The work conducted by Hélène Budzinski's team at the University of Bordeaux on the identification of endocrine disruptors in a river polluted by a pharmaceutical plant, and those by the Danish EPA on phthalates were of particular interest to me. Pesticides did however seem to be the preferred topic for work on mixtures, to the dismay of HEAL, an association that deplored the fact that other types of chemicals were somewhat ignored.
As I already suspected yesterday, several of the participants in the final round table – in particular Marco Vighi, a long-time member of the European Commission's scientific committees on ecotoxicology – consider that there is now sufficient knowledge on mixtures for it to be integrated into the regulatory process.

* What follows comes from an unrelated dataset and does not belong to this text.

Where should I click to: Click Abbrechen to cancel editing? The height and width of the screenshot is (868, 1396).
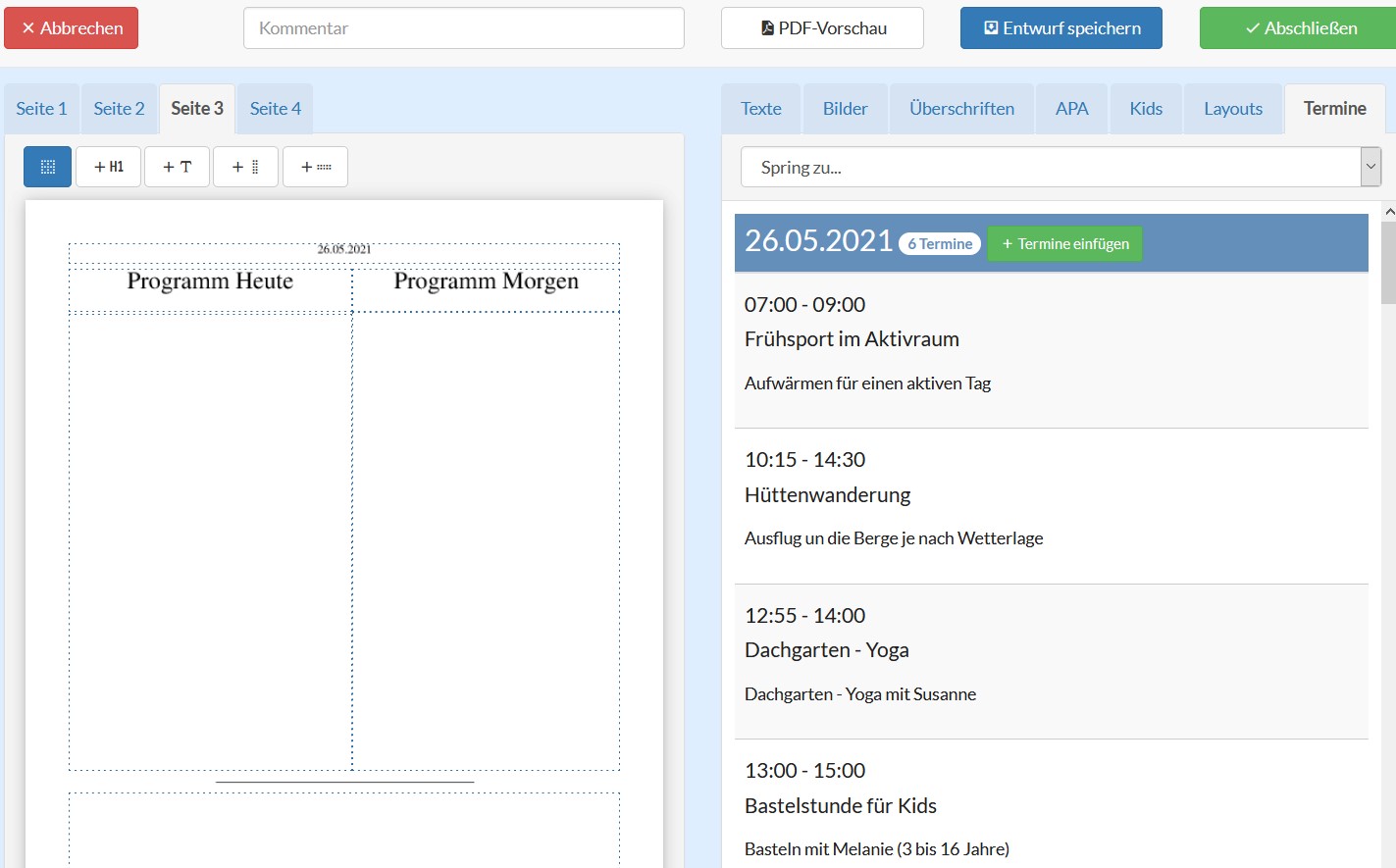click(x=72, y=28)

HEAL even considers that we were ready as early as 2009. So my conclusion for yesterday still stands: we need to take on the challenge of integrating the issue of chemical mixtures into our current health risk assessments.
Presentation by Cynthia Rider of the NIEHS
As a toxicologist, I especially appreciated the presentation by Cynthia Rider of the NIEHS and more specifically her description of the NTP program on polycyclic aromatic hydrocarbons (PAHs) which intends to compare in vitro assays with 28-day in vivo mouse studies in order to test additivity hypotheses, toxic equivalency factors, and the extrapolation of in vitro to in vivo data (including a study of the toxico-kinentic parameters of PAHs alone or in mixtures). She also mentioned the use of the Tox21 high-throughput screening tool for testing a hundred or so mixtures composed of as many as 62 substances in in vitro assays on several cell lines and comparing these results with the predictions provided by dose-addition or response-addition models. The data generated by these research programmes should enable major progress in the area of mixture toxicity.